Extracted entries:

<<<<

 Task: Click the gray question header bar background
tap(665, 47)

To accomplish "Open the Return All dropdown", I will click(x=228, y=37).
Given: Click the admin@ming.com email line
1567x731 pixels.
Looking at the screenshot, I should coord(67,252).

>>>>
<<<<

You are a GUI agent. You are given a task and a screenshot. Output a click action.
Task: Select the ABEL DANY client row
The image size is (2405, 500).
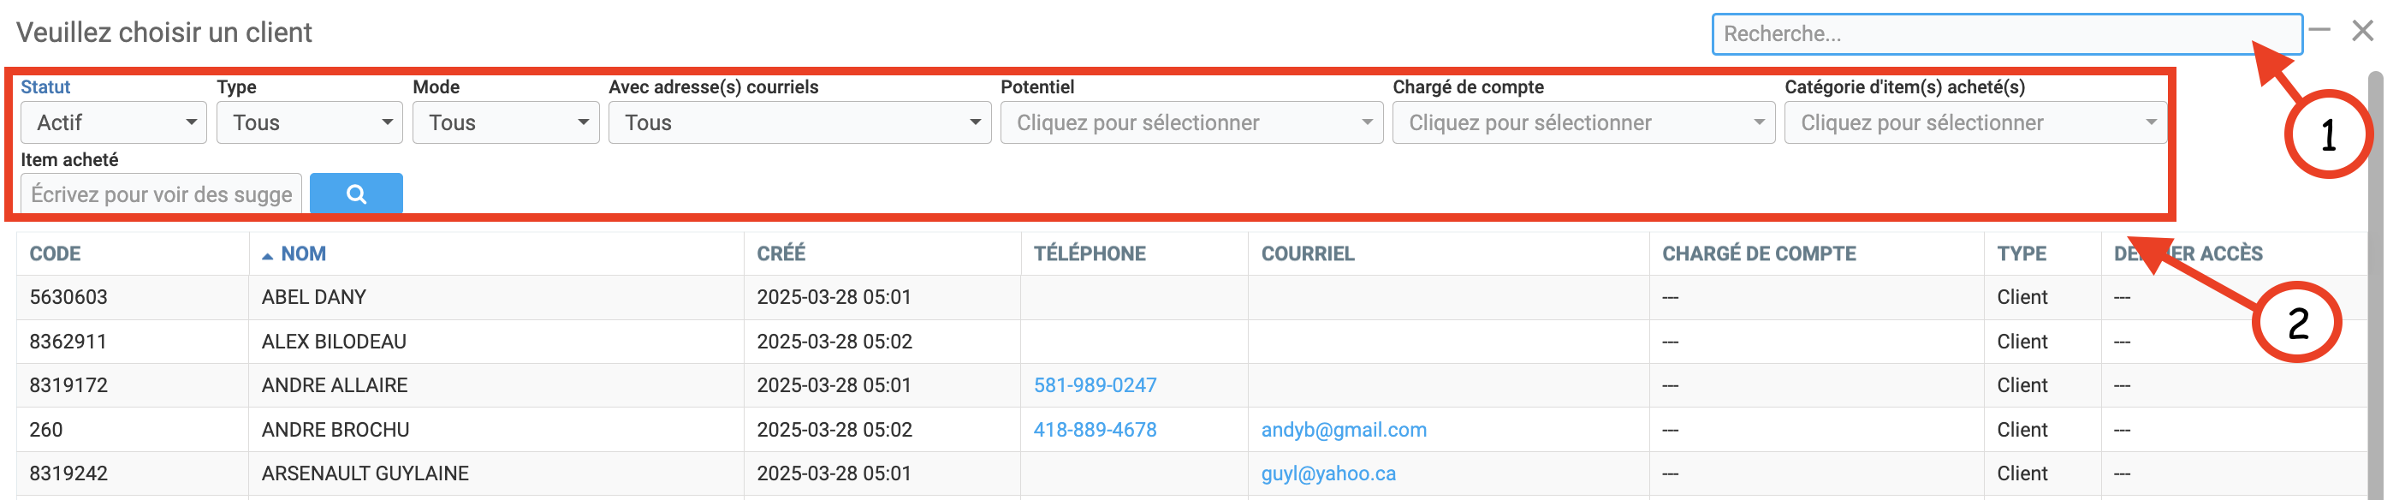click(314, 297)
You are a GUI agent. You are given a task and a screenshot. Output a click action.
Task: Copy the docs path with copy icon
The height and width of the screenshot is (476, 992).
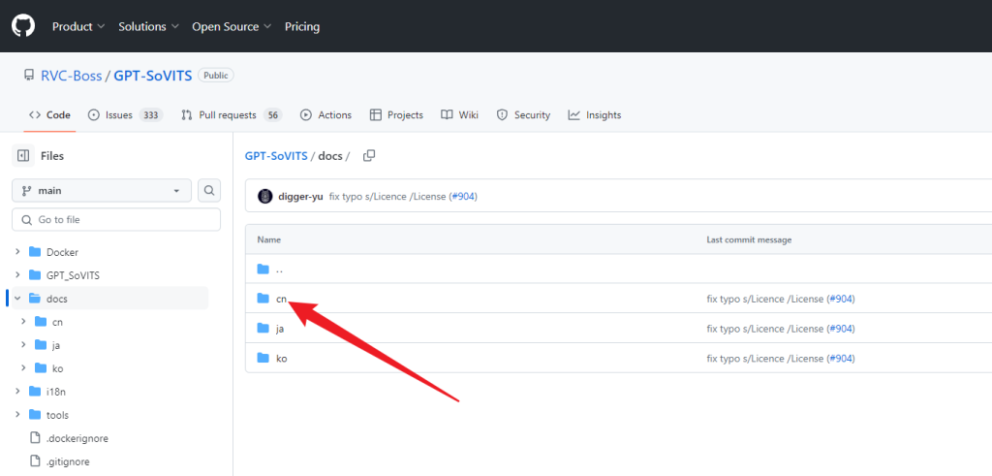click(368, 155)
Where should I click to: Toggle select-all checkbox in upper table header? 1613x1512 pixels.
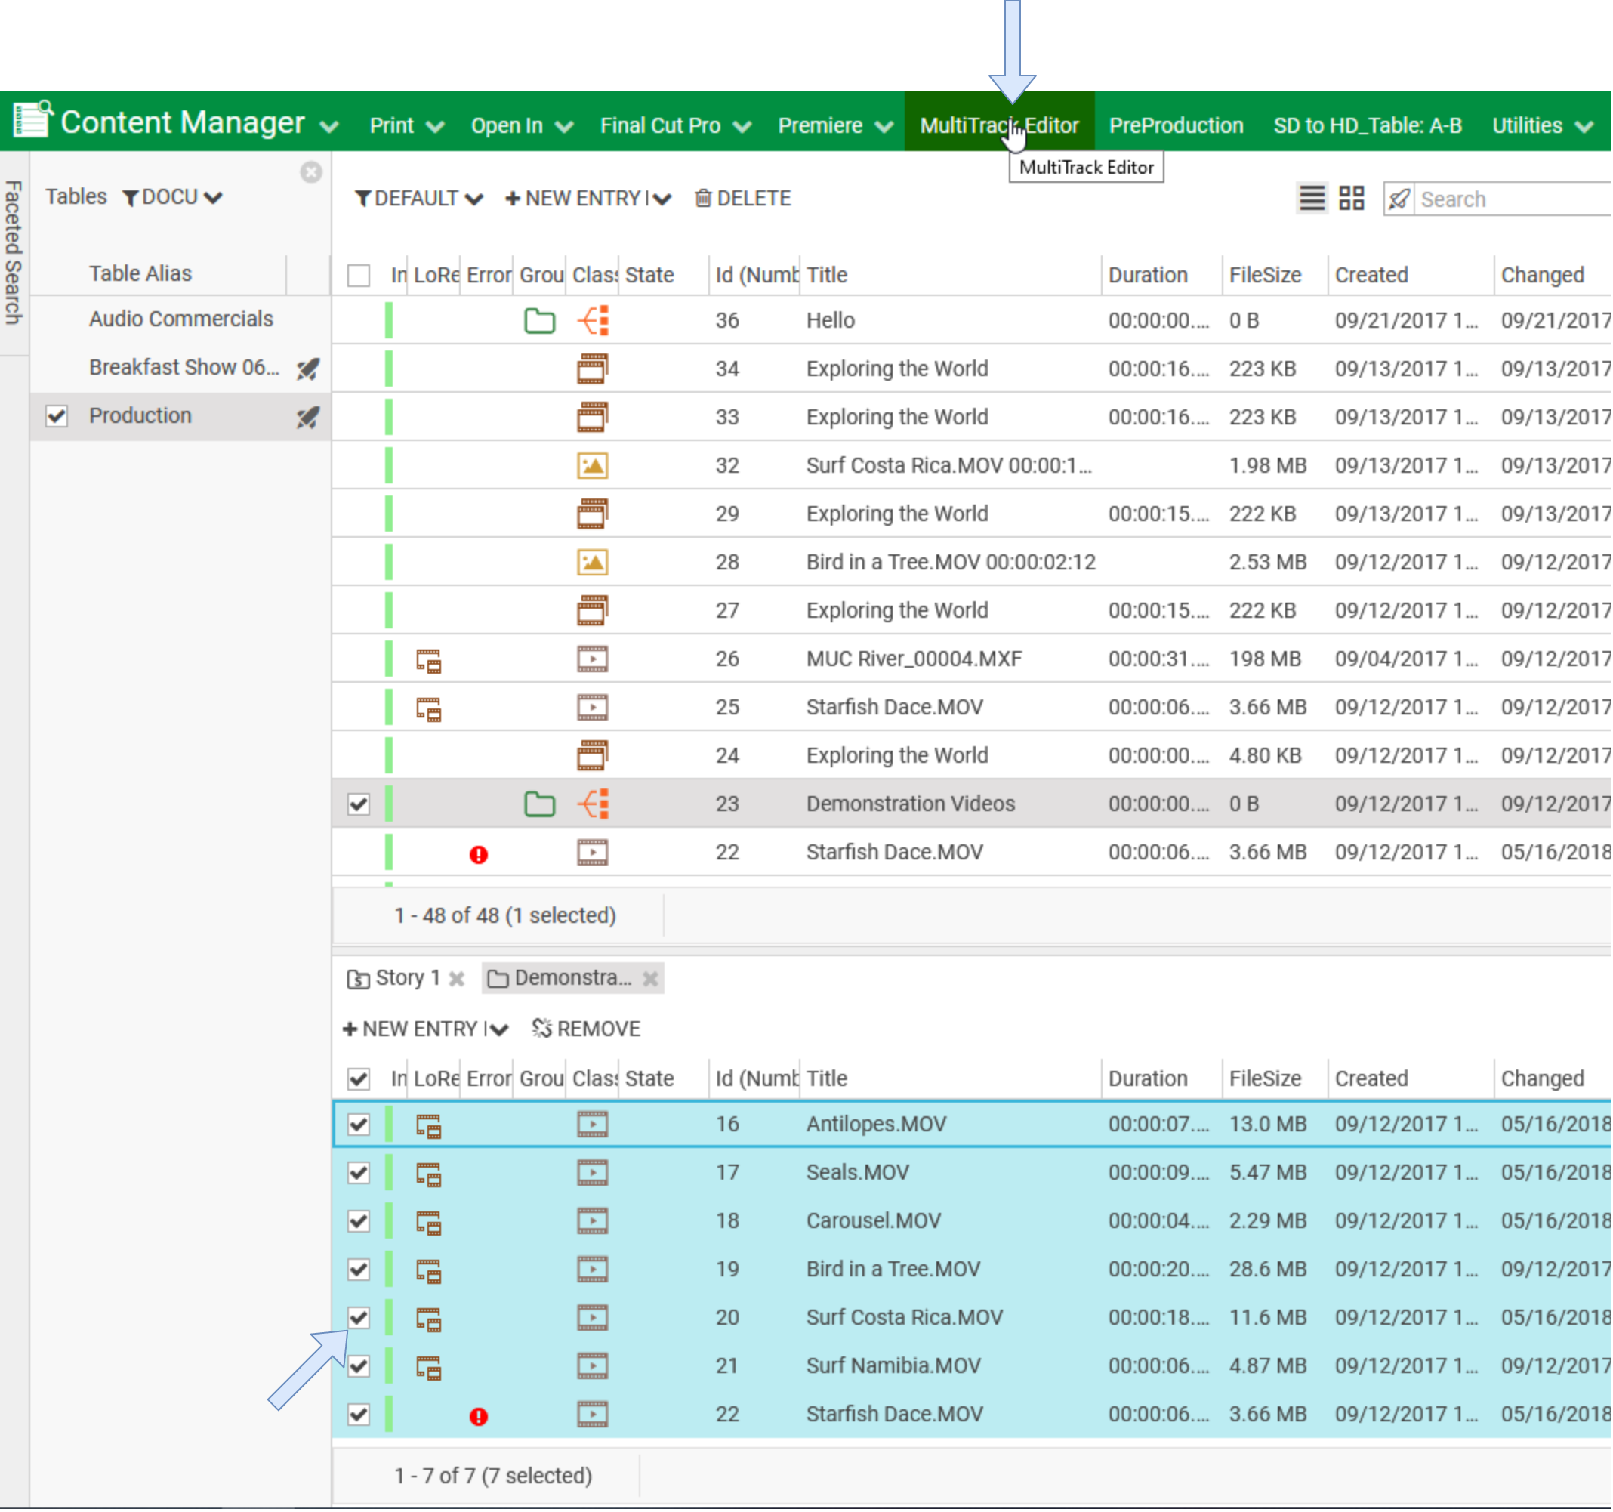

>>>>

Work to be completed: Reproduce the material verbatim, starting at the line that contains "Task: Click the" and ending at the line that contains "Looking at the".

Result of this exercise:
 Task: Click the gray question header bar background
tap(665, 47)

To accomplish "Open the Return All dropdown", I will click(x=228, y=37).
Given: Click the admin@ming.com email line
1567x731 pixels.
Looking at the screenshot, I should coord(67,252).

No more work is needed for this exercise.